Welcome to my website.

The website is relatively new, but I’ve been hanging around the web for a long time. The Wayback Machine crawled my first website in 1997, the year after it started its archiving. I was teaching computer science in those days and I had followed closely the development of the internet and the the process that led to hypertext and the World Wide Web.  Before the web, some may remember, computer-savvy folks shared their data on something called gopher and held email discussions on usenet user groups. Once the web became popular, we learned how to use hypertext markup language (HTML) to construct web pages. We viewed the pages, I remember, with the Mosaic browser. This was soon replaced by the early Netscape browser and its famous shooting star logo.

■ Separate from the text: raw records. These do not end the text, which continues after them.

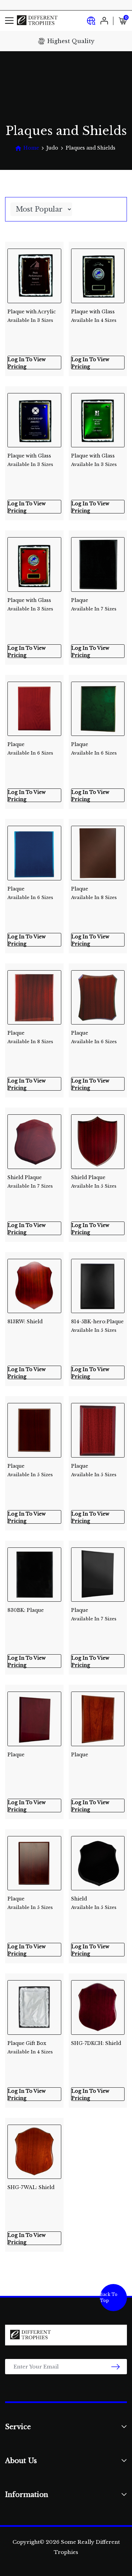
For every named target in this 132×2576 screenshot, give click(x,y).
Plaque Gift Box (30, 2047)
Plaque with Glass (93, 316)
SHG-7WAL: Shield (30, 2187)
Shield (93, 1903)
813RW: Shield (25, 1322)
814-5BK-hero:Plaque (97, 1326)
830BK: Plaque (25, 1610)
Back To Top (108, 2297)
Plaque (93, 604)
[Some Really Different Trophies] (37, 20)
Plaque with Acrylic (31, 316)
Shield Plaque (30, 1181)
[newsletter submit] (115, 2366)
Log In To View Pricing (27, 362)
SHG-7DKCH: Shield (96, 2043)
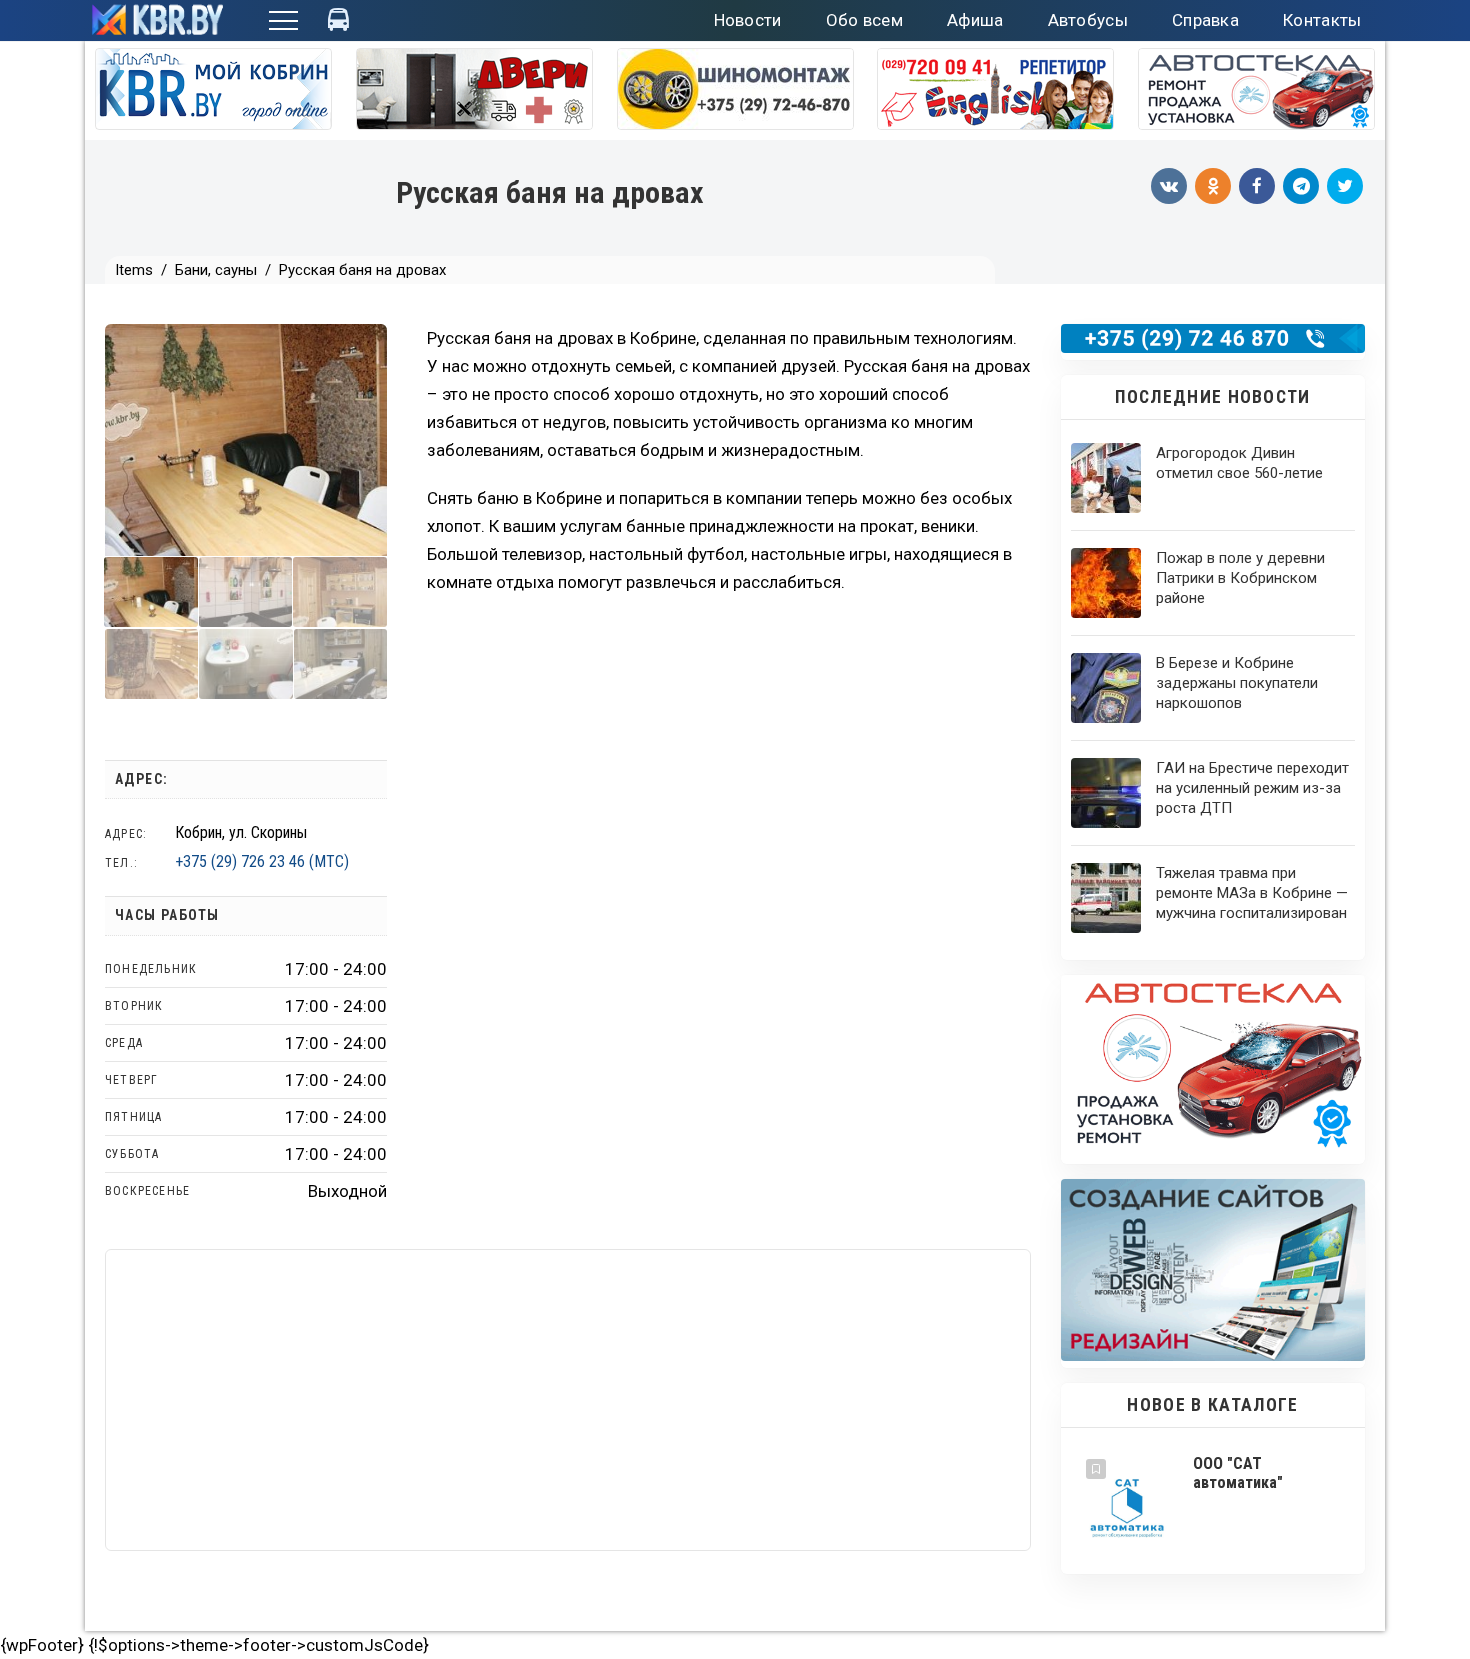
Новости (748, 20)
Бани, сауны (216, 270)
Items (134, 270)
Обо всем (864, 20)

How the online world has changed! New tools, new services, and new echelons of users.

Over the last 20 years I’ve used the internet for a lot of projects. Pieces of me are all over the web. Links to some of those pieces are collected on these pages.  I became a writer about the time I started fiddling with networks and the web, so most of the bits of me on the web have to do with writing. This site is, above all, a display case for the books I have written.

Let me tell you about Psyche’s House, one of my recently published books.  It is the most personal book I have ever written. The narrative, framed as an 18-month journal, is carried along on concrete images and metaphors—a scarecrow protecting a garden, my struggle with Tourette’s, a tree split by lightning, a spider’s web twisting in the wind, a feral plant cultivated for its blue flowers, a lost love. Along the way, I tell about encounters with animals—a terrified hedgehog, a hungry groundhog, a knocking crow, and a pair of Canada geese. People also join and leave the narrative, a mong them St. Francis, Malcolm Muggeridge, Cervantes, Heraclitus, and Hegel. Click on the picture to read more about this book.

The most recent book to be published is the new Mushrooms of British Columbia. You can read about its background on this site or go to the book’s own website. The reception of this field guide has been amazing–soon after it’s publication in September, 2021, it became the #1 bestseller in BC.  By late October, it was #2 in the Canadian nonfiction bestseller list. The first printing soon sold out. In December, the second printing will be available.

The scenic pictures on this pages of this site, by the way, are ones that I’ve taken during my rambles around southern BC. This page features our local creek at the height of the spring runoff. You are welcome to use the pictures on these pages in any way you want, web or print. Picture credits always appreciated, of course.